Pour accéder à une boite mail, il faut 2 choses : l’adresse et le mot de passe du compte. En général, l’adresse, on l’a déjà. Mais le mot de passe, c’est ce qu’on cherche.

Où es-tu, petit mot de passe ?

Qui connait le mot de passe qu’on cherche ? Techniquement, seul le propriétaire du compte. Même le serveur ne le connait pas, normalement. Il est généralement crypté ou hashé dans un fichier ou une base de données. Après, si vous voulez juste récupérer des e-mails en particulier, vous pouvez tenter de vous attaquer au serveur, mais si c’est un service comme Yahoo ou GMail, bon courage…

On considère donc que seul le propriétaire du compte connait le mot de passe. Ce serait dorénavent notre victime.

Cible verrouillée

On sait maintenant à qui s’attaquer. Maintenant, l’objectif est de récupérer son mot de passe. C’est là que votre réflexion et votre imagination vont devoir s’activer. Comment le récupérer ? Pour répondre à cette question, j’ai d’abord cherché à savoir où on va pouvoir l’intercepter.

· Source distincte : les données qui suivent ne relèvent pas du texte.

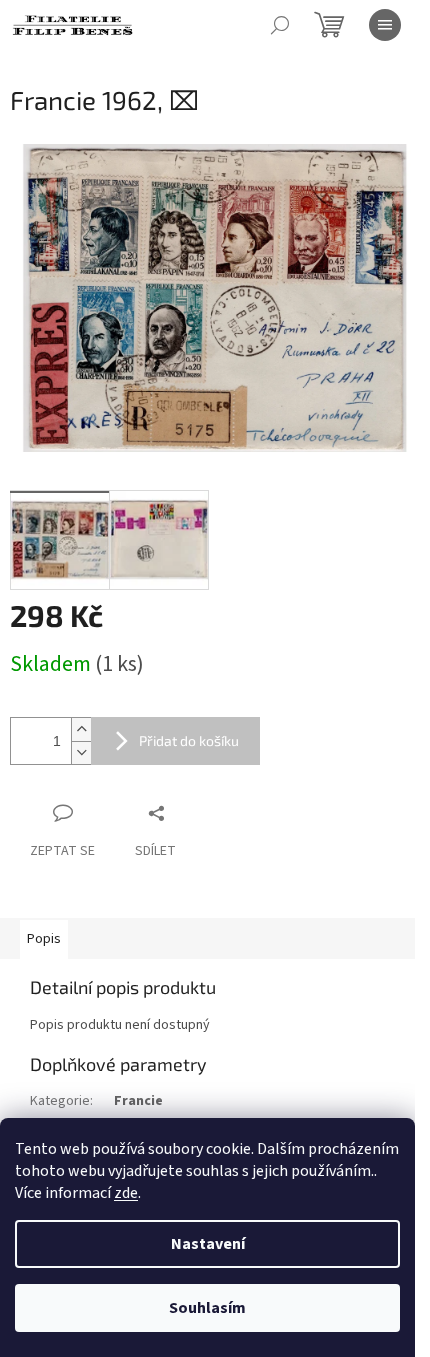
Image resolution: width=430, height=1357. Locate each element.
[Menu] (385, 25)
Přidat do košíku (189, 740)
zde (126, 1193)
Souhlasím (207, 1308)
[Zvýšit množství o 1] (81, 729)
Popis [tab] (44, 939)
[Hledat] (280, 25)
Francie (138, 1101)
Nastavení (208, 1244)
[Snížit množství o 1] (81, 752)
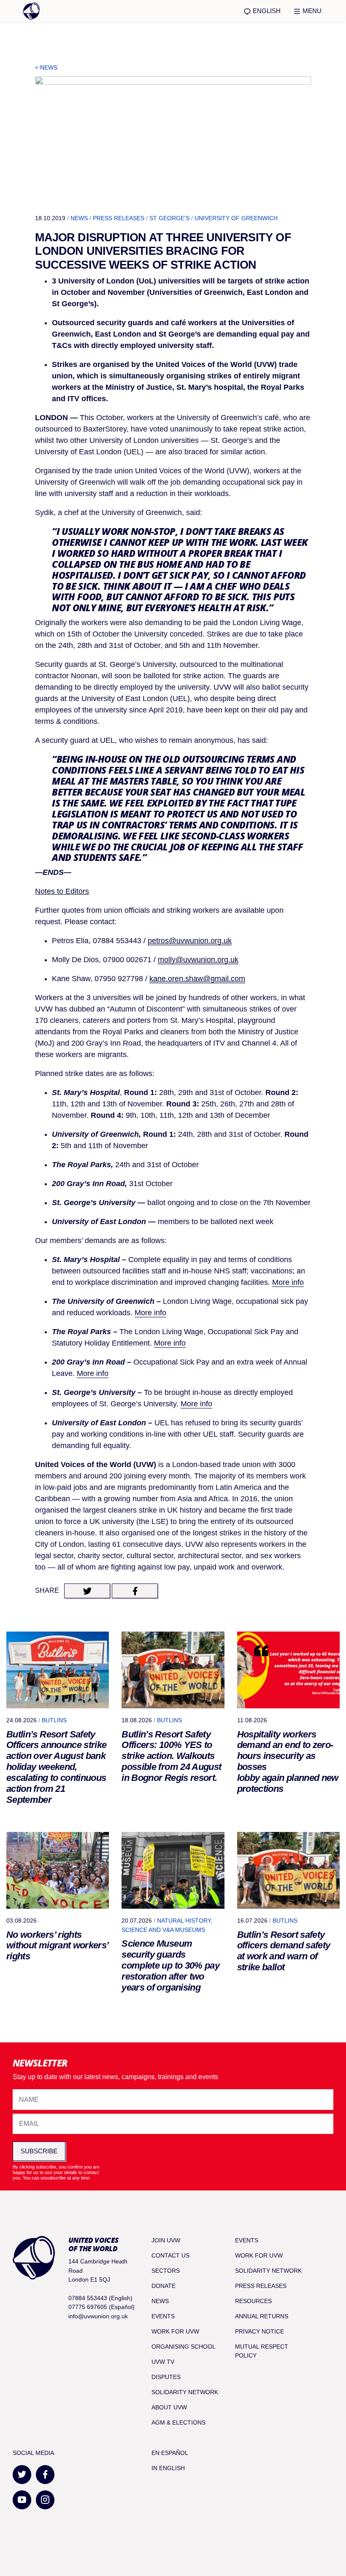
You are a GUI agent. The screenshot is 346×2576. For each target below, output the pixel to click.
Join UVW (165, 2240)
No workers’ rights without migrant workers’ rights (57, 1945)
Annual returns (261, 2316)
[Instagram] (45, 2499)
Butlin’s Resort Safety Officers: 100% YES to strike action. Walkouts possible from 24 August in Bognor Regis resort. (171, 1756)
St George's (169, 218)
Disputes (166, 2377)
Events (163, 2316)
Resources (253, 2301)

  • Tout d’abord, pour accéder à sa boite mail, la victime va taper son mot de passe sur son clavier.
  • Ou elle utilise un logiciel comme Thunderbird ou Windows Mail qui stocke son mot de passe, ce qui fait que la victime ne le tape pas.
  • Puis elle va l’envoyer à son serveur de mails, dans tous les cas.
  • Le mot de passe va ensuite arriver au serveur. Il ne va pas plus loin.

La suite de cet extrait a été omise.